Web retail giant Buy.com on Tuesday raised the curtain on its subscription-free music store that offers digital downloads for as little as 79 cents per song.
The Aliso Viejo, Calif.-based firm said its BuyMusic subsidiary running the store would be powered by Microsoft
technologies, including Windows Media 9 Series and Microsoft .NET framework.
Unlike competitors like Rhapsody and MusicNet, BuyMusic will not require a monthly subscription. Instead, the service will resemble Apple’s
iTunes service, which offers individual tracks and album downloads for Mac users.
BuyMusic is the first subscription-free paid download music service for PC users. By launching well before the Christmas season, Buy.com is assured of a headstart over rival Amazon.com and other e-commerce players.
The company said the site would immediately offer approximately 300,000 tracks, with more to be added daily. Individual tracks will cost between 79 cents and 99 cents and albums between $7.95 and $9.95.

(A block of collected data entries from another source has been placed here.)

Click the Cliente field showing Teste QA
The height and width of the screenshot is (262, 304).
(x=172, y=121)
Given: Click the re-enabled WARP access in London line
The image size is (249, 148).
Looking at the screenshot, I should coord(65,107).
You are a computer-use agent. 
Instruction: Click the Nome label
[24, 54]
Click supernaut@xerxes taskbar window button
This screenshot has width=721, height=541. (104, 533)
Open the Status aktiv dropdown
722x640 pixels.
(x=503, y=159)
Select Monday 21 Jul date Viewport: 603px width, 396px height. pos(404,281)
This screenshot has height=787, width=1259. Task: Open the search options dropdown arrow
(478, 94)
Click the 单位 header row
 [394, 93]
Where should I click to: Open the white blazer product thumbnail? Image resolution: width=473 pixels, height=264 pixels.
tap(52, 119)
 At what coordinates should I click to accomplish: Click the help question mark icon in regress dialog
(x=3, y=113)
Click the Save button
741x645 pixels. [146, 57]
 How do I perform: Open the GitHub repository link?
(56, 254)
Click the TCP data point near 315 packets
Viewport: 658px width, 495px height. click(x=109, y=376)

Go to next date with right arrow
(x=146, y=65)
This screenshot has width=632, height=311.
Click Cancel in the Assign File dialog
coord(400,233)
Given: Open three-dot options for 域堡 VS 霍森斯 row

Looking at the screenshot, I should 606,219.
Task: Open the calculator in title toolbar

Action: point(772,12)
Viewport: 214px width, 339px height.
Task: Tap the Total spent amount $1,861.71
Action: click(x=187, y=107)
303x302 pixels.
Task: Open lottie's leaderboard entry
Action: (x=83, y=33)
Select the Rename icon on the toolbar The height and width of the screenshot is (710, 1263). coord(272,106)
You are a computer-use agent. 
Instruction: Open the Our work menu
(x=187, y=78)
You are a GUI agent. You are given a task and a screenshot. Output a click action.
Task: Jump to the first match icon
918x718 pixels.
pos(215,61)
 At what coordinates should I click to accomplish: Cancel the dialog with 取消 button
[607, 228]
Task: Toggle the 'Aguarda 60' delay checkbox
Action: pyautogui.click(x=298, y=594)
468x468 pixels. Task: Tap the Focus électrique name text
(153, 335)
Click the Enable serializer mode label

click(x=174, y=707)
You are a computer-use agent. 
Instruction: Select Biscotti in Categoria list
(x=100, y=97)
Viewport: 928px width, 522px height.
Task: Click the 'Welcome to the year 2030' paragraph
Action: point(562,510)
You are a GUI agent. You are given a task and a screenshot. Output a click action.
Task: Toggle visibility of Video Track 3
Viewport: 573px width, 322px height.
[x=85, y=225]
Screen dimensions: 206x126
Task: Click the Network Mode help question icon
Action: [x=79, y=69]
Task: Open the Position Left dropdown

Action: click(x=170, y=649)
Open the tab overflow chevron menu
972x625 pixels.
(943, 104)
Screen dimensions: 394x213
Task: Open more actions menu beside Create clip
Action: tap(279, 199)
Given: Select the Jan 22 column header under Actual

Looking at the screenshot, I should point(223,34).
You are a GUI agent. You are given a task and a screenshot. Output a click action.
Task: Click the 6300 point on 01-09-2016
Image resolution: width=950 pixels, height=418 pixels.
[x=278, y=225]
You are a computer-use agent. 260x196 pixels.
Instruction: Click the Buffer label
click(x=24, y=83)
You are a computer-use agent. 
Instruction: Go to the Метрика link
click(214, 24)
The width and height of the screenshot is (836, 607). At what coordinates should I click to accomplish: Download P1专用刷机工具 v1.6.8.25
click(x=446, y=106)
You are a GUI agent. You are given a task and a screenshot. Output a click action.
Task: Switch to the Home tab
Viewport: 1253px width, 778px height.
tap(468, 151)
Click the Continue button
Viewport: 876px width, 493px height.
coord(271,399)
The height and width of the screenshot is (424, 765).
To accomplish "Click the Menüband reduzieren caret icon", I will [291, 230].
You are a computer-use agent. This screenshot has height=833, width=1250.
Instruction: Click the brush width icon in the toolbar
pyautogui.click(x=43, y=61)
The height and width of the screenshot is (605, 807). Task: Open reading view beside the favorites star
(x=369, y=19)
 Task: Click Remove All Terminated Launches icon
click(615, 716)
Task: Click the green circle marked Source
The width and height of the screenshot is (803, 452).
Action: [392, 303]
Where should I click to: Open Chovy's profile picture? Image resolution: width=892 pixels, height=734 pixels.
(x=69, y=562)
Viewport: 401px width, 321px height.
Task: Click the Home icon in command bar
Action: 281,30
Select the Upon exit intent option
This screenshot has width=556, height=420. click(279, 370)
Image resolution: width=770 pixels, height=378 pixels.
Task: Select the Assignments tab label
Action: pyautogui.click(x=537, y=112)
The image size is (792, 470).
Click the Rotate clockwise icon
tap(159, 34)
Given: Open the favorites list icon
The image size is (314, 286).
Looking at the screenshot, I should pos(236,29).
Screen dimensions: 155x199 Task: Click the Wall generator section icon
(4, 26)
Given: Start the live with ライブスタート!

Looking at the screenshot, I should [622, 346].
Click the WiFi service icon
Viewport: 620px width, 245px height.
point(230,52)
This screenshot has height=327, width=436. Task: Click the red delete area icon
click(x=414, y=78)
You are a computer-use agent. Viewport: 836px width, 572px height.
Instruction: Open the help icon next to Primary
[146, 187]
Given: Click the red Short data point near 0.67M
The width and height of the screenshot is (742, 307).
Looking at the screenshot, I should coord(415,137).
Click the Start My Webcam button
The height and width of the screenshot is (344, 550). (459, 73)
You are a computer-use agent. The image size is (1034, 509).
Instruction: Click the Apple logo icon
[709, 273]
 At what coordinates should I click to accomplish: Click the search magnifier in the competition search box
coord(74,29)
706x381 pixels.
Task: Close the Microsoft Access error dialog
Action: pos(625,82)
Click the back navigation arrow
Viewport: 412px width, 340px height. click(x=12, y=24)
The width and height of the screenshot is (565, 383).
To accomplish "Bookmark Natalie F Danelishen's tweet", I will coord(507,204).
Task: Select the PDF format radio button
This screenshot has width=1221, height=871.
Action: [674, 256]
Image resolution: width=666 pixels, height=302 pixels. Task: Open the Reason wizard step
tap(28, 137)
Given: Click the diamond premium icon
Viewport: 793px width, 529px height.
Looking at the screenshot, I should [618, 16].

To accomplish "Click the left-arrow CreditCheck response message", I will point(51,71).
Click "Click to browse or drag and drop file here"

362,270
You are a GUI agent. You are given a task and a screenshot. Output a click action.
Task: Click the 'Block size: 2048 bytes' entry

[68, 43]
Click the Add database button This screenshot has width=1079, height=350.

“BuyMusic.com will help turn the music industry right side up. There is no other site legally offering anything of this magnitude. The recording industry is behind us 100 percent, and consumers are about to experience a whole new revolution in the way they purchase music,” Buy.com founder Scott Blum declared in a statement.
While Buy.com’s plan is to piggyback on the success (and model) of
iTunes, the company was not able to score the same licensing terms that
Apple received from major music labels. That means that some tracks on
BuyMusic have different restrictions on copying and burning.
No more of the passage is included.